Item-finding records:

##########

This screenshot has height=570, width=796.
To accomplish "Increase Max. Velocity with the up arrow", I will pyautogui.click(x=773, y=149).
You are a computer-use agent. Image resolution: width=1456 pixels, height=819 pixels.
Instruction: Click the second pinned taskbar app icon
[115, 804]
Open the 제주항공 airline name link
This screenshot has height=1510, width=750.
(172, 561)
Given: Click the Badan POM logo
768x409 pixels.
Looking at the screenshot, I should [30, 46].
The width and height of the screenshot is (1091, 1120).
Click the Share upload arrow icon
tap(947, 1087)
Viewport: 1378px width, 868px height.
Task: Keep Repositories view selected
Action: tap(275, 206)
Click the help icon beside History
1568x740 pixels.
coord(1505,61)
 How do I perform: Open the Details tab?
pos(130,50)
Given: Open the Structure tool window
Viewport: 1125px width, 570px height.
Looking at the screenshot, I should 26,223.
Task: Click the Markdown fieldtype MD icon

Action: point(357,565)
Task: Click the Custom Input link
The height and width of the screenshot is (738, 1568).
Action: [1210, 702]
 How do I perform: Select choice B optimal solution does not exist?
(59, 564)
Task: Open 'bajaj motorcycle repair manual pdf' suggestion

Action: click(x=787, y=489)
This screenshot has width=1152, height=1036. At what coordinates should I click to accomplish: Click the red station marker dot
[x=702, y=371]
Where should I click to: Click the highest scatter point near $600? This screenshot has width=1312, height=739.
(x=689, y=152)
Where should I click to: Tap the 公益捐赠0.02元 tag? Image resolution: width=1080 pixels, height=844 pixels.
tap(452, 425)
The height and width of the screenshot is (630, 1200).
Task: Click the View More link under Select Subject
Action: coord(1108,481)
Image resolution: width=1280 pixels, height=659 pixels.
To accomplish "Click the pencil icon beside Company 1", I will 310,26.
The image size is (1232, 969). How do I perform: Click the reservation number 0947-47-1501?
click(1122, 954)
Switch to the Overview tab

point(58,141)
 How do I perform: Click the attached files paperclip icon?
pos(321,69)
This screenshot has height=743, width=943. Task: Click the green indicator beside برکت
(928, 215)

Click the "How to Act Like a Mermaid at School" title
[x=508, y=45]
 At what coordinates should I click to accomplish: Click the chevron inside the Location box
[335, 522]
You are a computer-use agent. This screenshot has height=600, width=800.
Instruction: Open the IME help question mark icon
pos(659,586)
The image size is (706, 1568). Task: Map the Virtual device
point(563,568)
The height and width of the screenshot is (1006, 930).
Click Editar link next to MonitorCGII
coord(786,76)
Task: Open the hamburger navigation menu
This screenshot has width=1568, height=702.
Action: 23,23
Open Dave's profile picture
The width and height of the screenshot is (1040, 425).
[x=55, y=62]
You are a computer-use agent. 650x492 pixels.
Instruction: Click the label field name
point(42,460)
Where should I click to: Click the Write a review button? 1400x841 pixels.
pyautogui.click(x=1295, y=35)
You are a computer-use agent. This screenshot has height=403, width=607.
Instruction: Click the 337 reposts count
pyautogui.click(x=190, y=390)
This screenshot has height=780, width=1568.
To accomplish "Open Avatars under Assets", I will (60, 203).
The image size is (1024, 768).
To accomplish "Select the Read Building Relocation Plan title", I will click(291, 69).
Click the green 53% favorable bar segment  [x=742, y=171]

##########

Write out all of the items above again, line for line and unchanged.

This screenshot has height=570, width=796.
To accomplish "Increase Max. Velocity with the up arrow", I will pyautogui.click(x=773, y=149).
You are a computer-use agent. Image resolution: width=1456 pixels, height=819 pixels.
Instruction: Click the second pinned taskbar app icon
[115, 804]
Open the 제주항공 airline name link
This screenshot has height=1510, width=750.
(172, 561)
Given: Click the Badan POM logo
768x409 pixels.
Looking at the screenshot, I should [30, 46].
The width and height of the screenshot is (1091, 1120).
Click the Share upload arrow icon
tap(947, 1087)
Viewport: 1378px width, 868px height.
Task: Keep Repositories view selected
Action: tap(275, 206)
Click the help icon beside History
1568x740 pixels.
coord(1505,61)
 How do I perform: Open the Details tab?
pos(130,50)
Given: Open the Structure tool window
Viewport: 1125px width, 570px height.
Looking at the screenshot, I should 26,223.
Task: Click the Markdown fieldtype MD icon

Action: point(357,565)
Task: Click the Custom Input link
The height and width of the screenshot is (738, 1568).
Action: [1210, 702]
 How do I perform: Select choice B optimal solution does not exist?
(59, 564)
Task: Open 'bajaj motorcycle repair manual pdf' suggestion

Action: click(x=787, y=489)
This screenshot has width=1152, height=1036. At what coordinates should I click to accomplish: Click the red station marker dot
[x=702, y=371]
Where should I click to: Click the highest scatter point near $600? This screenshot has width=1312, height=739.
(x=689, y=152)
Where should I click to: Tap the 公益捐赠0.02元 tag? Image resolution: width=1080 pixels, height=844 pixels.
tap(452, 425)
The height and width of the screenshot is (630, 1200).
Task: Click the View More link under Select Subject
Action: coord(1108,481)
Image resolution: width=1280 pixels, height=659 pixels.
To accomplish "Click the pencil icon beside Company 1", I will 310,26.
The image size is (1232, 969). How do I perform: Click the reservation number 0947-47-1501?
click(1122, 954)
Switch to the Overview tab

point(58,141)
 How do I perform: Click the attached files paperclip icon?
pos(321,69)
This screenshot has height=743, width=943. Task: Click the green indicator beside برکت
(928, 215)

Click the "How to Act Like a Mermaid at School" title
[x=508, y=45]
 At what coordinates should I click to accomplish: Click the chevron inside the Location box
[335, 522]
You are a computer-use agent. This screenshot has height=600, width=800.
Instruction: Open the IME help question mark icon
pos(659,586)
The image size is (706, 1568). Task: Map the Virtual device
point(563,568)
The height and width of the screenshot is (1006, 930).
Click Editar link next to MonitorCGII
coord(786,76)
Task: Open the hamburger navigation menu
This screenshot has width=1568, height=702.
Action: 23,23
Open Dave's profile picture
The width and height of the screenshot is (1040, 425).
[x=55, y=62]
You are a computer-use agent. 650x492 pixels.
Instruction: Click the label field name
point(42,460)
Where should I click to: Click the Write a review button? 1400x841 pixels.
pyautogui.click(x=1295, y=35)
You are a computer-use agent. This screenshot has height=403, width=607.
Instruction: Click the 337 reposts count
pyautogui.click(x=190, y=390)
This screenshot has height=780, width=1568.
To accomplish "Open Avatars under Assets", I will (60, 203).
The image size is (1024, 768).
To accomplish "Select the Read Building Relocation Plan title", I will click(291, 69).
Click the green 53% favorable bar segment  [x=742, y=171]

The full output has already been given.